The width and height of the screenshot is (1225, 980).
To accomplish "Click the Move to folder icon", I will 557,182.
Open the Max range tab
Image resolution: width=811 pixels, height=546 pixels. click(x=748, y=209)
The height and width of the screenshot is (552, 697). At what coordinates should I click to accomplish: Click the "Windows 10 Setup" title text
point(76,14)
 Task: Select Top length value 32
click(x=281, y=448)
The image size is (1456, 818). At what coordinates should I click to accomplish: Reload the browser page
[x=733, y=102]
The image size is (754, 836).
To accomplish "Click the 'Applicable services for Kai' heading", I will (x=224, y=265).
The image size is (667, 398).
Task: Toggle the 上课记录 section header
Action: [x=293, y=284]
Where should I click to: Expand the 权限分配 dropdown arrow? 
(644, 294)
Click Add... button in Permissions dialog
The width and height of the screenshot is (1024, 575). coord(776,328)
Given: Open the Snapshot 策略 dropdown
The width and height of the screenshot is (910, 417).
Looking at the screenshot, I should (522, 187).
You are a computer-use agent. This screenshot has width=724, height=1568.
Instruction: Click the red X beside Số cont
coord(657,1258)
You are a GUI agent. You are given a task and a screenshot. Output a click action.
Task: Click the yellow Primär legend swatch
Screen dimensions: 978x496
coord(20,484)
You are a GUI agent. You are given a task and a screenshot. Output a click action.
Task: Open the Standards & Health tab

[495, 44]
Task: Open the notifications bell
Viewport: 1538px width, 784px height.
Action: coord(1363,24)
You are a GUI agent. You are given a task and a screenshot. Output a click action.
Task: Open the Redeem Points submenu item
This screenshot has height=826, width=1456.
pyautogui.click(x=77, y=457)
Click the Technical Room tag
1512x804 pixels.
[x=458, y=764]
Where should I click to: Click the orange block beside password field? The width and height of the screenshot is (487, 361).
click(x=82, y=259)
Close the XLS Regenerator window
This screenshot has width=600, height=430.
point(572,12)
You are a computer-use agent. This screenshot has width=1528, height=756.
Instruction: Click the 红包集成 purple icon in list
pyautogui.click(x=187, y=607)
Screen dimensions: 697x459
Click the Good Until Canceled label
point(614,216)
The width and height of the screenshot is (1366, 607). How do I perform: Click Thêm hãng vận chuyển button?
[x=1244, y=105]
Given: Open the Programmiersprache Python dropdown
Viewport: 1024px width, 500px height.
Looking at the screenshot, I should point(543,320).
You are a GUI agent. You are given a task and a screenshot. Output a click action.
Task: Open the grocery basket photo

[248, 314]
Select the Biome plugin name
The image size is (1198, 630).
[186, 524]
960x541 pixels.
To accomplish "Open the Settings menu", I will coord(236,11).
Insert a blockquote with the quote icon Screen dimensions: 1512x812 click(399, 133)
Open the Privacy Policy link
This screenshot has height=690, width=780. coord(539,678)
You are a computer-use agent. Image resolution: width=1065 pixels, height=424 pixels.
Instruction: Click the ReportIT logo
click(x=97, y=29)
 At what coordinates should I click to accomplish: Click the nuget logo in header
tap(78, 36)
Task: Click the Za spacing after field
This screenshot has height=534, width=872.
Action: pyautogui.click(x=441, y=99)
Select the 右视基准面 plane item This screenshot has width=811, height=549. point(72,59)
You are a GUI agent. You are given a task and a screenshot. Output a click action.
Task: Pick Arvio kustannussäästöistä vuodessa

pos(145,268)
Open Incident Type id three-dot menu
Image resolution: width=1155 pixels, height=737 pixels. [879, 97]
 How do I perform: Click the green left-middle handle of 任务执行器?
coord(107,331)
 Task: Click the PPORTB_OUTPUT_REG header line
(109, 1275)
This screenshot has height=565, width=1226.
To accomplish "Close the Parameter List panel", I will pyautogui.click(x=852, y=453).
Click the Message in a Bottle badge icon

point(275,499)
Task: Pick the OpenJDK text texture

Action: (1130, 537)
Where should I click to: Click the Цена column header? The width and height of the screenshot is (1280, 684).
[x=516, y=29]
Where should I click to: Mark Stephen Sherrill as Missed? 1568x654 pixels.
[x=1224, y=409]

**WHAT YOU SHOULD DO**
The reply should hold only the lines of the listing above starting at the line containing "Close the XLS Regenerator window" and ending at the line containing "Screen dimensions: 697x459", exactly as written.

**WRITTEN SOLUTION**
Close the XLS Regenerator window
This screenshot has width=600, height=430.
point(572,12)
You are a computer-use agent. This screenshot has width=1528, height=756.
Instruction: Click the 红包集成 purple icon in list
pyautogui.click(x=187, y=607)
Screen dimensions: 697x459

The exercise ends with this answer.